Smart Utility: What does "LBA of First Error" really mean?

Question

Level 1

10 points

Smart Utility: What does "LBA of First Error" really mean?

I have a 300-GB (300069052416-byte, 586072368-sector) WD IDE drive. Although no other software indicates a SMART failure, *SMART Utility* always tells me that it's failing.

It reports that there are 25 total errors, but the last errors reported were 675 +Power-On Hours+ ago. It reports 23 Pending, 5 Removed, and 7 Reallocated Bad Sectors.

The drive now has 17819 +Power On Hours+. Back when that figure was in the range of 10515 to 13931, a total of five tests all gave a result with *LBA of First Error* 506133194. From Power On Hours 14231 to now, 12 of 13 tests all gave +LBA of First Error+ as between 548453258 and 548453380. The lowest +LBA of First Error+ was 456051244 at 17094 hours.

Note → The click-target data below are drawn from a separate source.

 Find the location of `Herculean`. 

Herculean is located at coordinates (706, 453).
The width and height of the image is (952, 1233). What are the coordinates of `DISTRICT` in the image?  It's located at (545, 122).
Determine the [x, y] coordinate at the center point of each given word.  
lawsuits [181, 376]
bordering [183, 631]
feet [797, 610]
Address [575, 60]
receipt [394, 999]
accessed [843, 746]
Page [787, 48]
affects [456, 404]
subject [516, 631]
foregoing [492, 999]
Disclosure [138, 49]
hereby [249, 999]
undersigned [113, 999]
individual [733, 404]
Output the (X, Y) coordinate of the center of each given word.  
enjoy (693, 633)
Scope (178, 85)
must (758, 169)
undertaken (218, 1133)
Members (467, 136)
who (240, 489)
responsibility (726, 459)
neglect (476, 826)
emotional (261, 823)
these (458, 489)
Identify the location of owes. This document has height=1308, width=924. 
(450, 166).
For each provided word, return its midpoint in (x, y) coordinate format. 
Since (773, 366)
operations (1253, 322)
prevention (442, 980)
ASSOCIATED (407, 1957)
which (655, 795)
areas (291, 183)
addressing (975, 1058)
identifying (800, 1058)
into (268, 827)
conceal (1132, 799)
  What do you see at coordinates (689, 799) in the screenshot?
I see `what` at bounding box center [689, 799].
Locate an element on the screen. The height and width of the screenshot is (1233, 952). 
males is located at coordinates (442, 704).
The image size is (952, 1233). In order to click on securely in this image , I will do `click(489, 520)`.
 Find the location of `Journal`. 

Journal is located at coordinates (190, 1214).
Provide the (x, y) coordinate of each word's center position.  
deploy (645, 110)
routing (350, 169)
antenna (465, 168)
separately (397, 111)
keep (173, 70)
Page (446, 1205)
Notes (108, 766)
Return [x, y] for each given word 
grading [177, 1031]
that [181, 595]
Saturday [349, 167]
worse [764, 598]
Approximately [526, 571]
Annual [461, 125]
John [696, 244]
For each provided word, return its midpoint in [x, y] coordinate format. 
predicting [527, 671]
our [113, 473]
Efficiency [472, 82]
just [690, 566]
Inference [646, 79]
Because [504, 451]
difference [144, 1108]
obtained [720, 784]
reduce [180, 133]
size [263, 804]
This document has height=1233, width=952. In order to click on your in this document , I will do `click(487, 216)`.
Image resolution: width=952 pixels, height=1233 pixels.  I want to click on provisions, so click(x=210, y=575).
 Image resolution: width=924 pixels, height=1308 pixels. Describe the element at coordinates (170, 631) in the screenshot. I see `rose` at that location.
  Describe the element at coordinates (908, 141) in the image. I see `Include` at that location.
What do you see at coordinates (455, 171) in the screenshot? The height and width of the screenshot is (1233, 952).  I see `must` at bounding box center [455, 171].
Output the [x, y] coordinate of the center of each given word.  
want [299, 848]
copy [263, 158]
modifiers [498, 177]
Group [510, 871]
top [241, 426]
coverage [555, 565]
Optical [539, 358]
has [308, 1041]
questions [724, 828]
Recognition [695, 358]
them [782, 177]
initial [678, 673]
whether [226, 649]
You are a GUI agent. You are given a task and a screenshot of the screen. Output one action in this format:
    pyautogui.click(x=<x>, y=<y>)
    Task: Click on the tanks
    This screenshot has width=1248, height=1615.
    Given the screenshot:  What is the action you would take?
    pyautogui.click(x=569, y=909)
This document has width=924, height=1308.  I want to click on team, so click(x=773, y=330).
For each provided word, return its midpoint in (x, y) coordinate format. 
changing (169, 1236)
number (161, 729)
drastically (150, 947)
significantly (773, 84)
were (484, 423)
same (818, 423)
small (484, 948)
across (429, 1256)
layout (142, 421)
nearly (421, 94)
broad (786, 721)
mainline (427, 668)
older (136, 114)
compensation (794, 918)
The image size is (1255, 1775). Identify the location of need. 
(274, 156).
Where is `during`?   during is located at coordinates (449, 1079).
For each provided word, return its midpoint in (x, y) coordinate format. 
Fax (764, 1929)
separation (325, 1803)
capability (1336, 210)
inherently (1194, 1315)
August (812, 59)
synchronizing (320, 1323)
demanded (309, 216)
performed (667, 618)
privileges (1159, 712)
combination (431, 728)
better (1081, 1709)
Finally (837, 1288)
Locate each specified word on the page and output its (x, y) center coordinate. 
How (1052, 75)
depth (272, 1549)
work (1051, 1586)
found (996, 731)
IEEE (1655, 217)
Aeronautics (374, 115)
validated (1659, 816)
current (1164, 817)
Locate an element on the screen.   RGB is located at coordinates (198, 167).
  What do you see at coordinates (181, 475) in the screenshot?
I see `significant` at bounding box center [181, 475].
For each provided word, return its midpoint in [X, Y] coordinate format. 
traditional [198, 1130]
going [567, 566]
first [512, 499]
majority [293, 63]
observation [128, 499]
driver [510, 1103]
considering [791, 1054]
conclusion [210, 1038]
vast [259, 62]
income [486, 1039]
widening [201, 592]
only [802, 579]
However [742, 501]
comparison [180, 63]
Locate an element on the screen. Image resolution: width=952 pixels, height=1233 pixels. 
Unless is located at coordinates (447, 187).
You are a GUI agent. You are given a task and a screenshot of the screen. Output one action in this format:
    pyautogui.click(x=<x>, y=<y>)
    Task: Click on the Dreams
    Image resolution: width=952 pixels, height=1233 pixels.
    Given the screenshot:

Do these consistently high numbers for +LBA of First Error+ mean that there is only a problem with the drive surface in a limited area, rather than with the mechanism? If that is the case, I can regard just the third of the three volumes on the drive as problematic, copy its contents elsewhere, and perhaps create a new, smaller third volume. Of course, I will not be using this drive, and especially the third volume, for anything irreplaceable.

I should mention that i bought this drive over five years ago and it's possible that, being naive in such matters, I did a low-level format! Also, in case it matters, the drive is partitioned with MBR, though all the volumes are HFS+! (I meant to make the drive bootable, but I was a bit ignorant at the time.)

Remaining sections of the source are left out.